Social work faculty researcher Brown awarded 2020 Harris Fellowship


Samantha Brown
Dr. Samantha Brown

Samantha Brown, an assistant professor in the Colorado State University School of Social Work, has recently received an Irving Harris Program in Child Development and Infant Mental Health Fellowship through the University of Colorado School of Medicine.

Brown is a social work scholar and researcher who focuses on the identification of barriers, promoters, and pathways through which adversity shapes the health and development of children and families experiencing psychosocial risk.

Established in 1996, the Harris Program Fellowship is a competitive opportunity which trains postdoctoral psychology fellows and community professionals with advanced clinical and research skills in infancy and early childhood mental health.

The year-long clinical Fellowship focuses on training in clinical, research and systems factors related to infancy and early childhood. The fellowship also integrates diversity-informed research and practice in early childhood development and intervention relevant for working with families in a socially just and anti-racist manner.

About Samantha Brown

At CSU, Brown leads a laboratory, the Parent-Child Relationships and Well-Being Lab, designed to advance understanding of the impact of early life adversity on lifespan health through biobehavioral pathways, such as stress physiology and sleep, and integrates a stress-buffering model to identify factors that may be protective to positively influence child development, health equity, and parent-child interactions.

Brown’s group also develops and tests family-oriented and mindfulness-informed interventions, most recently the National Child Welfare Workforce Institute’s Implications of Mindfulness-Informed Interventions for Trauma-Focused Practice.
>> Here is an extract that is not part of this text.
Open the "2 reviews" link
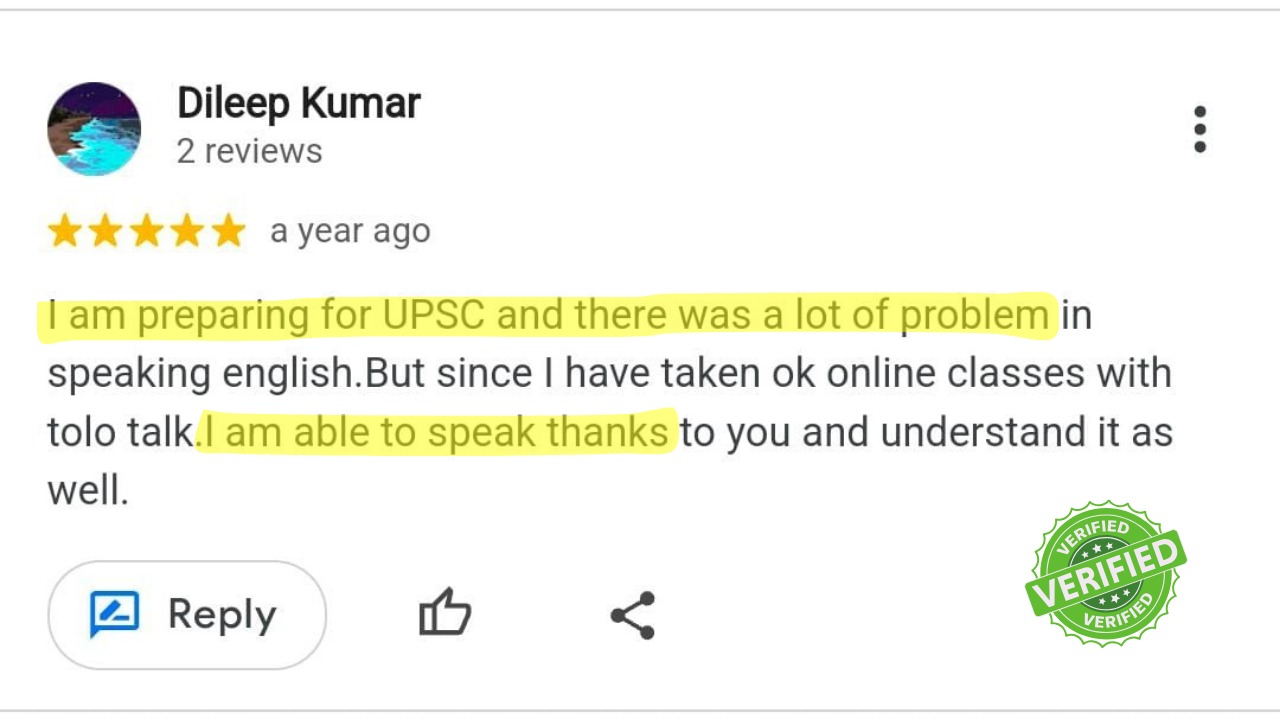This screenshot has height=720, width=1280. pyautogui.click(x=249, y=151)
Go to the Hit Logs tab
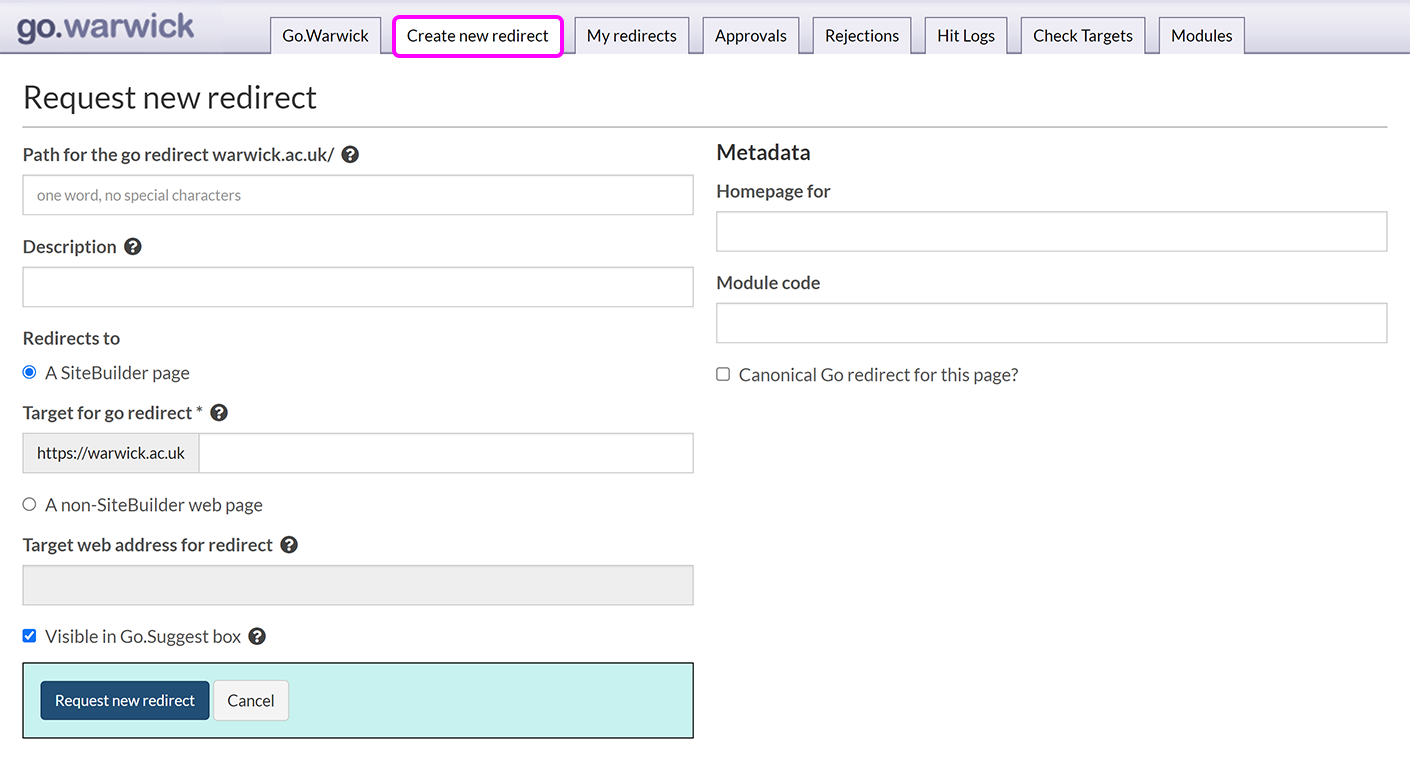The height and width of the screenshot is (763, 1410). pyautogui.click(x=965, y=36)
The group aims to promote positive outcomes for children and families with multifaceted needs, including those at risk for maltreatment or experiencing poverty.

“My goals are to receive advanced training in the risk and protective pathways that shape family outcomes during the perinatal period, which is a particularly vulnerable time for many families experiencing psychosocial risk,” Brown said, “as well as understand the transcultural differences and treatment issues that impact families most in need.”

“The collaborations built and knowledge gained from the Harris Program Fellowship will inform my clinical and translational research program to affect meaningful change for underserved and marginalized children and families,” said Brown.

The School of Social Work is part of CSU’s College of Health and Human Sciences.